# Roof Leak Around Chimney



## tinner666 (Mar 14, 2005)

All the junk you saw at HD serves one purpose, and one purpose only. The make the manufacturer money. They do nothing to help roof leaks.

If you don't know hot to step flash, term flash and counterflash a chimney, you need a pro roofer.

Fact of the matter is, 14 year old roof, and shingles blowing off? You need another roof. 10-14 years is the life expectancy of a 20 year shingle. Sorry.


----------



## robertr4836 (Jan 25, 2008)

tinner666 said:


> All the junk you saw at HD serves one purpose, and one purpose only. The make the manufacturer money. They do nothing to help roof leaks.
> 
> If you don't know hot to step flash, term flash and counterflash a chimney, you need a pro roofer.
> 
> Fact of the matter is, 14 year old roof, and shingles blowing off? You need another roof. 10-14 years is the life expectancy of a 20 year shingle. Sorry.


I work for a sheet metal shop and one of our main products is flashable curbs and rails for roof mounted HVAC equipment. My problem is that I'm an engineer, I design a lot of this stuff but I have never installed it!

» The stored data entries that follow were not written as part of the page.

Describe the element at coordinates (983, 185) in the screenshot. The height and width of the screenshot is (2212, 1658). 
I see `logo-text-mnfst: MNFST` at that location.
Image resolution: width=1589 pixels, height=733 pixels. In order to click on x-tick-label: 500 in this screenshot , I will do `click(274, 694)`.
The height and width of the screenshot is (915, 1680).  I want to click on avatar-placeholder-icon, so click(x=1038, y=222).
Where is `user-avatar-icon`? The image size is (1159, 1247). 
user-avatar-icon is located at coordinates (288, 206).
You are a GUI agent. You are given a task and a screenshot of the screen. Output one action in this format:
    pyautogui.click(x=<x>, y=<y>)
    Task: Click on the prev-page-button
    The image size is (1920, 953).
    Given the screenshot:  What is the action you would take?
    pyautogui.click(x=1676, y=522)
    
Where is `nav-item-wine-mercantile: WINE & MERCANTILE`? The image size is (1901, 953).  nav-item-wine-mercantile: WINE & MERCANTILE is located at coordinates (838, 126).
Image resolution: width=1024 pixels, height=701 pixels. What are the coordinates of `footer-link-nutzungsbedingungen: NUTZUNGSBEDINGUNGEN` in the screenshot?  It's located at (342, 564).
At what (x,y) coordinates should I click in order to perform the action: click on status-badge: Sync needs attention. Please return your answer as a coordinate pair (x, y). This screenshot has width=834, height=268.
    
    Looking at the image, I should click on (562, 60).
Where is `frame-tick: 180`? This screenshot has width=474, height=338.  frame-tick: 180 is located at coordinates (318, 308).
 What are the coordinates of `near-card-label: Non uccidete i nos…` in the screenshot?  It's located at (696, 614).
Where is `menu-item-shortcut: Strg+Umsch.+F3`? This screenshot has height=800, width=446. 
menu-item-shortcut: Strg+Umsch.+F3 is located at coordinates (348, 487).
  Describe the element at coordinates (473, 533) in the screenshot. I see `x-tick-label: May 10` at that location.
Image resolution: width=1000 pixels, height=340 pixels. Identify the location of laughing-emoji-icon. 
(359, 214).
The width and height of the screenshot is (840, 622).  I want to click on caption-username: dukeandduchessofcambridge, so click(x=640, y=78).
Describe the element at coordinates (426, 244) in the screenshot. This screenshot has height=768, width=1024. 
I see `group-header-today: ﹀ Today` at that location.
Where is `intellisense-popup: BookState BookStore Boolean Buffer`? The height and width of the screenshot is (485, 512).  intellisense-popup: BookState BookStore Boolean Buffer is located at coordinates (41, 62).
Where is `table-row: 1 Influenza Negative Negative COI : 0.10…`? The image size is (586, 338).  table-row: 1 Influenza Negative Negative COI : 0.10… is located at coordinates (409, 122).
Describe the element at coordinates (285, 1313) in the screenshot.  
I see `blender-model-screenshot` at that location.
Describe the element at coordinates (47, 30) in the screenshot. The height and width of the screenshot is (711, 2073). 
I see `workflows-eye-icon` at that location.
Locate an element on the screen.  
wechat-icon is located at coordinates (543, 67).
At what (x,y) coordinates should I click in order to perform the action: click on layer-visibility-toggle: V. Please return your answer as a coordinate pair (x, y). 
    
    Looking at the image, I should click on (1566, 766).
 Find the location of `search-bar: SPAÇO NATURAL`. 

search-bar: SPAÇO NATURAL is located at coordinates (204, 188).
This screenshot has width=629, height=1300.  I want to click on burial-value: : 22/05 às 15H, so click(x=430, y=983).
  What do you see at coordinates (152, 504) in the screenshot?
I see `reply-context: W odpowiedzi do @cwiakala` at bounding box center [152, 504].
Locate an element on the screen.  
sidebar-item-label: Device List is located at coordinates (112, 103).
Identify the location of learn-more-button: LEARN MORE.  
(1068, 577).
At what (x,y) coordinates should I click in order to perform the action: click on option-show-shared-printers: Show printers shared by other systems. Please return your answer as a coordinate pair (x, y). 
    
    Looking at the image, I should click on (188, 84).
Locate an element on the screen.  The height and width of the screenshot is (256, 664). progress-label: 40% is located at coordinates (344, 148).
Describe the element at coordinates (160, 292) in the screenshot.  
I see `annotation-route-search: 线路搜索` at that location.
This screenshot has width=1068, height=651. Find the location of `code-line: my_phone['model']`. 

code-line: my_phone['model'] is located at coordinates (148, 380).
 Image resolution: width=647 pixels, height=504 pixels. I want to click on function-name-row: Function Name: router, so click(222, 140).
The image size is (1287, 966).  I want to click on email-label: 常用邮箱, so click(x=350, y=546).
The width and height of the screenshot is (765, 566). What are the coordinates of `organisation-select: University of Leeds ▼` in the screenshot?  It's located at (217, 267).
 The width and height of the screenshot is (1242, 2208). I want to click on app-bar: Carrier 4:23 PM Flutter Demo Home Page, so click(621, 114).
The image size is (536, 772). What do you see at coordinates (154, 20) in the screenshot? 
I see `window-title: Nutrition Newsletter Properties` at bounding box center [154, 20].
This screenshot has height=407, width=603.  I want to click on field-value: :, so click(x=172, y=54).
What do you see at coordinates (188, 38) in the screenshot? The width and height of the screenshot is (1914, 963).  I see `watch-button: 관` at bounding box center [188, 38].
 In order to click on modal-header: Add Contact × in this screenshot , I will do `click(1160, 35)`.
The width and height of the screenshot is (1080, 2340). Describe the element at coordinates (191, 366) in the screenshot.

The roof pitch is very steep and my fiance convinced me to bring in a pro (she doesn't want me to break my neck!).

30 year roof in excellent shape other than five or six shingles on the peak next to the chimney that were never attached properly in the first place.

Thanks for the advice RE the HD crap!


----------



## Big Bob (Jul 27, 2007)

very smart to let the roofer do the steep work.

while he is there ask him to tune the roof...look for nail pops... check flashing... if neoprene spray some armor all.. also roofers sometimes put 20 yr (thinner shingle) on for ridge cap.. have him report on overall condition.


----------